Dataset excerpts
——————————
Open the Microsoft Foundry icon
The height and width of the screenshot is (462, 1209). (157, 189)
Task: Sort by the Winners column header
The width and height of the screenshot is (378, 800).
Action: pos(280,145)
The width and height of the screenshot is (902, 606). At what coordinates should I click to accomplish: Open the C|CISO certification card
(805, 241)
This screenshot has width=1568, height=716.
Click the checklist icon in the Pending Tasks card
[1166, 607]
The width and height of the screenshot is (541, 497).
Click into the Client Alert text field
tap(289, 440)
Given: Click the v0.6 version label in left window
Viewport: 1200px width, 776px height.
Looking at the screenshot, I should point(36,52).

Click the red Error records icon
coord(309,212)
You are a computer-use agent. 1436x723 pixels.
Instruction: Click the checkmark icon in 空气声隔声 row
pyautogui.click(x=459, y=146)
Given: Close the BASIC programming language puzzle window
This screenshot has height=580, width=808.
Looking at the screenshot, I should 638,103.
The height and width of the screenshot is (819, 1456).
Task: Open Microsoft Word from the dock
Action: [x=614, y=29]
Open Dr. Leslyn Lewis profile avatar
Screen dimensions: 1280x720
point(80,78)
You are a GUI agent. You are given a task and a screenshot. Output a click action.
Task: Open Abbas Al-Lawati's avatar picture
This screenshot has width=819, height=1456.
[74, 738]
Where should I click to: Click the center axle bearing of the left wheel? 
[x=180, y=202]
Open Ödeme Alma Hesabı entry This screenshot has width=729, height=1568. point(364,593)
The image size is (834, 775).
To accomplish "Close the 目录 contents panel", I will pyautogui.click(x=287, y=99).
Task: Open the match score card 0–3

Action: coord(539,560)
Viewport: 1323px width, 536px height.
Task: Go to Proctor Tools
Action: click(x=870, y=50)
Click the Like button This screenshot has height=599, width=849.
——————————
§ Directions for this task
Search the data for the word "avatar" and copy each line where it appears.

§ Solution
Open Dr. Leslyn Lewis profile avatar
Task: Open Abbas Al-Lawati's avatar picture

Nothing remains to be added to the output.